18.12.2012 - 00:00 Uhr
Deutschland & Welt

Gehaltskürzung für ausfälligen Kriminaldirektor Hand rutscht unter die Bluse

Am Montag musste sich die Disziplinarkammer des Verwaltungsgerichts Regensburg mit den Entgleisungen des inzwischen in den Ruhestand gegangenen Leitenden Kriminaldirektors des Polizeipräsidiums Oberpfalz beschäftigen. Während die Staatsanwaltschaft seine Verfehlungen nicht weiter verfolgte, hatte diese sein Dienstherr disziplinarisch mit einer Gehaltskürzung um zehn Prozent für die Dauer von 20 Monaten geahndet.

von Autor AHSProfil

Deutlich kritisierte der Gerichtsvorsitzende vor allem den unangemessenen Führungsstil des damaligen Leiters der Abteilung Verbrechensbekämpfung im Umgang mit seinen Untergebenen.
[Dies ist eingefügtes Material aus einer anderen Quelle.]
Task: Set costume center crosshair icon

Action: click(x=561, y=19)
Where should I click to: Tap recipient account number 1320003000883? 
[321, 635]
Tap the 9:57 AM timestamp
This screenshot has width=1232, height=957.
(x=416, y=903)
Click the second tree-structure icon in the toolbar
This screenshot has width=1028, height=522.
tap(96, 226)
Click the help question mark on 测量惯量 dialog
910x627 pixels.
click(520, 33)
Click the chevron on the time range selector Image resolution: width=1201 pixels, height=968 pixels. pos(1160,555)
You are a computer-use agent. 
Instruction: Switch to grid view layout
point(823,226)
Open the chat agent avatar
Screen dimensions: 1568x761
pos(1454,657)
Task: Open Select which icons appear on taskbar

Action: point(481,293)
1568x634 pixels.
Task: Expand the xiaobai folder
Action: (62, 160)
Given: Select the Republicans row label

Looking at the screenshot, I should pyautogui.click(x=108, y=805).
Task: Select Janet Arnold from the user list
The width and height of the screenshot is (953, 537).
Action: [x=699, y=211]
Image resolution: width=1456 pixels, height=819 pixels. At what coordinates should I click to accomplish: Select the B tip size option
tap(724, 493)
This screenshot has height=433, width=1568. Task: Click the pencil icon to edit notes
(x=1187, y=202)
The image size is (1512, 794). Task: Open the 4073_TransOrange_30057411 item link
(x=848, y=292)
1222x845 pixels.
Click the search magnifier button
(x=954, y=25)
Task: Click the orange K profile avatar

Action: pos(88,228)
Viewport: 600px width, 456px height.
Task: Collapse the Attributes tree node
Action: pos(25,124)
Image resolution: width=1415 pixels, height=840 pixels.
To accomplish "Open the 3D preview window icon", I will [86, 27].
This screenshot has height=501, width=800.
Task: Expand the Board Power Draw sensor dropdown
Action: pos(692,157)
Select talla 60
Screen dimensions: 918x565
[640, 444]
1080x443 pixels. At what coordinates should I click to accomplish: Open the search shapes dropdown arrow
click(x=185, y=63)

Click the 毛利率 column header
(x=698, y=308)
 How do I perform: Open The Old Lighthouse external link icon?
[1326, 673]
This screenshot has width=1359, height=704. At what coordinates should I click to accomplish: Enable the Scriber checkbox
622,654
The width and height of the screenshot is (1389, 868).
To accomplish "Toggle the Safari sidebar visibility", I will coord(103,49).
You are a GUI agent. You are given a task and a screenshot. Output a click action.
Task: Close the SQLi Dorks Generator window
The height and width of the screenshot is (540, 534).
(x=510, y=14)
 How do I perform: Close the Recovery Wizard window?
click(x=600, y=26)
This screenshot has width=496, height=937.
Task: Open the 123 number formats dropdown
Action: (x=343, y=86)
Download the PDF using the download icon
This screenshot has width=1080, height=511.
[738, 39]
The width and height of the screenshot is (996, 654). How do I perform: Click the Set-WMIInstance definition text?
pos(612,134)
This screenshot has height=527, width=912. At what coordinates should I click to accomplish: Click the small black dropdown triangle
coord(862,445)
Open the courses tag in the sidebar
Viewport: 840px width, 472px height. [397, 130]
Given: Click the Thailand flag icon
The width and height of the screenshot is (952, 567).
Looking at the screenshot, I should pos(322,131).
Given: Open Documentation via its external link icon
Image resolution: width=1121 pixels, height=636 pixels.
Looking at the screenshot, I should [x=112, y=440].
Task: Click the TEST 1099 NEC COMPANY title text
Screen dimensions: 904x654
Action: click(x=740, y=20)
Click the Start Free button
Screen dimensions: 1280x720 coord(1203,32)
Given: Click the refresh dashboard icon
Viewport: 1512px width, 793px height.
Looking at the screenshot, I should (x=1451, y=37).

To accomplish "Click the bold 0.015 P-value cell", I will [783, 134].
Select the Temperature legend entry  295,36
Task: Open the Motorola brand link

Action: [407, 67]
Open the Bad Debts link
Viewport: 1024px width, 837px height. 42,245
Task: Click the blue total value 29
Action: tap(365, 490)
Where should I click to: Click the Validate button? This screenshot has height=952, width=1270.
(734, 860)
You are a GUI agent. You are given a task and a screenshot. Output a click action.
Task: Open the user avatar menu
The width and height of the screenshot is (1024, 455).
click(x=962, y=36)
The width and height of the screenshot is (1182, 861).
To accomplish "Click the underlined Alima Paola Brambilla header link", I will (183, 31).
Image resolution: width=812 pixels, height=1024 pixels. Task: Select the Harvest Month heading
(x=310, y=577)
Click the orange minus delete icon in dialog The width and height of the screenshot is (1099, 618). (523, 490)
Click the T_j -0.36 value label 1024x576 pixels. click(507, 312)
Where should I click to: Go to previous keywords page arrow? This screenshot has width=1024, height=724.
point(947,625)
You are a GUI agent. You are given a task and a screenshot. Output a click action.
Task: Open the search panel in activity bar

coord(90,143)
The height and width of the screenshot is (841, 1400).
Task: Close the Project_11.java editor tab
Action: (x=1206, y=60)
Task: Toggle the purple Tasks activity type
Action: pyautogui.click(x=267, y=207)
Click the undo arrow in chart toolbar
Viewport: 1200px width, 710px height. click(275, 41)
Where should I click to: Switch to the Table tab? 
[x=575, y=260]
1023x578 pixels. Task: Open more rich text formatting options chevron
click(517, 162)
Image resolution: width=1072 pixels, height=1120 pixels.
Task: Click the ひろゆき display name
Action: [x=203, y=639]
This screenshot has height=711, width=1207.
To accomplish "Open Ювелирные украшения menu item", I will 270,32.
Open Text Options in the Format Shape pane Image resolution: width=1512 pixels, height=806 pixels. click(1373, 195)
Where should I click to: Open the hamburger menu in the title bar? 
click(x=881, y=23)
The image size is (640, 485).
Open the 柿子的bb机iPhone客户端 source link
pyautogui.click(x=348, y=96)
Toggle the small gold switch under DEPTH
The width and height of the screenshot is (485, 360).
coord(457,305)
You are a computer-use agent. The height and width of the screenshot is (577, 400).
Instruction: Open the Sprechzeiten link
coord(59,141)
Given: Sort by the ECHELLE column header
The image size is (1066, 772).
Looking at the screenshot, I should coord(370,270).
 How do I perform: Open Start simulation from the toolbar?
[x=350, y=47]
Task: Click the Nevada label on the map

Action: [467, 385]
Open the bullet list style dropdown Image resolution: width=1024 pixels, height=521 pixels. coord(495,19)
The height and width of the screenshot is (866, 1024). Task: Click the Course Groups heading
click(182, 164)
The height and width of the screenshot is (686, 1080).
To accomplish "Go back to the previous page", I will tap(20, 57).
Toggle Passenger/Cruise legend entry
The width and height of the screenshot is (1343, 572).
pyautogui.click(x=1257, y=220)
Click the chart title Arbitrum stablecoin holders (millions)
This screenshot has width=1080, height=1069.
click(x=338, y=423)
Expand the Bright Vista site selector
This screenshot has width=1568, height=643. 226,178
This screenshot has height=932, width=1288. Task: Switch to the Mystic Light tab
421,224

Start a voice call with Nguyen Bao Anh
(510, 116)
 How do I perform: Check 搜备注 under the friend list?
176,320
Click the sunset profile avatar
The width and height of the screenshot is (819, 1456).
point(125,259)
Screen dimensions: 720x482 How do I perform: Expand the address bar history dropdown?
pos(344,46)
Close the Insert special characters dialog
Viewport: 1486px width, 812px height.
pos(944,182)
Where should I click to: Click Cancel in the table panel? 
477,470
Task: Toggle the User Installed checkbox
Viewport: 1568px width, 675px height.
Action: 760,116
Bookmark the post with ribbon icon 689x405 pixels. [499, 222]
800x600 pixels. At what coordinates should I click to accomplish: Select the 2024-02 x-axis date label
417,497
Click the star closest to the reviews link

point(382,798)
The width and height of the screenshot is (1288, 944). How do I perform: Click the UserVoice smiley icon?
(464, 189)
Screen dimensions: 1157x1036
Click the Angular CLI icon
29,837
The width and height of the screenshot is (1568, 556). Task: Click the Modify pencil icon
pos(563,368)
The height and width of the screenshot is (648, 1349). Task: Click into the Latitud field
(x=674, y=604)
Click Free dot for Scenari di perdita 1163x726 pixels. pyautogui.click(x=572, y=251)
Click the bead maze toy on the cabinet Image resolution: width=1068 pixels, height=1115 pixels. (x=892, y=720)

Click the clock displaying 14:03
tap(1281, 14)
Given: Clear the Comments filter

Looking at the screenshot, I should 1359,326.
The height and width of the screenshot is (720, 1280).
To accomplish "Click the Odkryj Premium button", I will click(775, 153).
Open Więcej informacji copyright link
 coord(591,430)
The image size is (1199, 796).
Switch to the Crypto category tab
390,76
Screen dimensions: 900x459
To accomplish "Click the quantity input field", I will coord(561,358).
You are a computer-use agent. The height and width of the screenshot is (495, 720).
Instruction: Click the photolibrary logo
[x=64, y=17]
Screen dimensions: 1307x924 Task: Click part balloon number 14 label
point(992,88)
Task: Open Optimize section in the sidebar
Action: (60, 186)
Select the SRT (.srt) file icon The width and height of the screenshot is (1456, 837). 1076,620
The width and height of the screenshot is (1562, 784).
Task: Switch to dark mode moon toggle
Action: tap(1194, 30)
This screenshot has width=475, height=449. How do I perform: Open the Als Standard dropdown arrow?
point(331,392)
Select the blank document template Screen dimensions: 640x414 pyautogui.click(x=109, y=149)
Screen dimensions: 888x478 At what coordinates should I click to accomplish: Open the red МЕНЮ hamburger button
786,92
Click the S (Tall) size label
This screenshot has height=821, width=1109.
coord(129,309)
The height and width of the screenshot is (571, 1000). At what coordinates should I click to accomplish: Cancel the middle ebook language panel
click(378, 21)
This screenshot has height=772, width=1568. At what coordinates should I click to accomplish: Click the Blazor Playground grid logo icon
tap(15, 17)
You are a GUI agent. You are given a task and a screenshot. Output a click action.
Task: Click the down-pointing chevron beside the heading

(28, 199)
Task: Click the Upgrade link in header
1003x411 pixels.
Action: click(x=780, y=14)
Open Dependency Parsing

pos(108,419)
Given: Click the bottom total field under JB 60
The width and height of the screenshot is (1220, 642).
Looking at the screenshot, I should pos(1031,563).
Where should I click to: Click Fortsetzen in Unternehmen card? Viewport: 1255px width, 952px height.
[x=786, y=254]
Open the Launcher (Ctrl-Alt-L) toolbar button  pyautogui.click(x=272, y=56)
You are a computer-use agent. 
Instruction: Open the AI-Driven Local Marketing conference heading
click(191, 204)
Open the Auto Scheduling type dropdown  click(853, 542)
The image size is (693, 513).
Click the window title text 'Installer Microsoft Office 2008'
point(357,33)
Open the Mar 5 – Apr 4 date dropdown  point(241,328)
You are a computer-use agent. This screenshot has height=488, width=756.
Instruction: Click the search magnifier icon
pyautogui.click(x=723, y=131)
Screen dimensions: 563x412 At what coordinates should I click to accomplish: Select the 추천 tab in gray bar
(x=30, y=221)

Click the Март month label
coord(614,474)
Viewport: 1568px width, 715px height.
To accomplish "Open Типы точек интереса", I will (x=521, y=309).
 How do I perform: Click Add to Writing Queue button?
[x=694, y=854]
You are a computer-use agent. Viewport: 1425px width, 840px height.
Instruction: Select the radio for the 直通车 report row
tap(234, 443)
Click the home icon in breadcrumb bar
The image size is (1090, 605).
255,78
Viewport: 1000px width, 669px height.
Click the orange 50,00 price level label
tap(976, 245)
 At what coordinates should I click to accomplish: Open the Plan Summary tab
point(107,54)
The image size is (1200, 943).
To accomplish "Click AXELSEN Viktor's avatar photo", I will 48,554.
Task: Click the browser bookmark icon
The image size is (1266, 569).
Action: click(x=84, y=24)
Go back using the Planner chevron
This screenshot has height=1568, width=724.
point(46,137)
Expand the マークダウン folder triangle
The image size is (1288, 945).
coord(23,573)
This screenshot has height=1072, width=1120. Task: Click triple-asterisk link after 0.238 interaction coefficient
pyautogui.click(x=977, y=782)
Nach den ihm vorliegenden Protokollen soll er diese vor versammelter Mannschaft niedergebrüllt und mit verbalen Entgleisungen bedacht haben. Diese sollen ständig in der Angst gelebt haben "hoffentlich trifft's mich nicht". Bei Vier-Augen-Gesprächen sei er allerdings wie ausgewechselt gewesen.

Verhalten "grenzwertig"

Zudem soll er einer weiblichen Mitarbeiterin die Hand auf die Schulter gelegt haben, die ihm dann in die Bluse "rutschte". Bei einer anderen Gelegenheit landete seine Hand auf ihrem Oberschenkel. Gegenüber den internen Ermittlern äußerte sich die Betroffene: "Ich wollte ihm sagen, dass ich das nicht will. Aber wie mache ich das, ohne mir zu schaden?" Ein Verhalten, das die Regensburger Staatsanwaltschaft zwar als "grenzwertig", aber strafrechtlich nicht relevant einstufte.

Massive Einbußen


Die Disziplinarkammer sah darin zweifelsfrei eine "Masse von Distanzlosigkeiten" und einen klaren Verstoß gegen seine Pflicht, Untergebene mit Respekt zu behandeln. Auf der anderen Seite verkannten die Richter nicht, dass sein Dienstherr bei der Kürzung der Bezüge "zugelangt" hatte, zumal der Kripo-Mann aus denselben Gründen während der zweijährigen Bewährungszeit vom Leitenden Kriminaldirektor zum einfachen Kriminaldirektor zurück gestuft wurde. Auch hiergegen reichte der Beamte Klage beim Verwaltungsgericht ein. Immerhin bewegen sich deshalb seine finanziellen Einbußen im oberen fünfstelligen Bereich. Nach kurzer Unterbrechung kam schließlich von der Richterbank der Vorschlag, die Kürzungsdauer von 20 auf zehn Monate zu halbieren.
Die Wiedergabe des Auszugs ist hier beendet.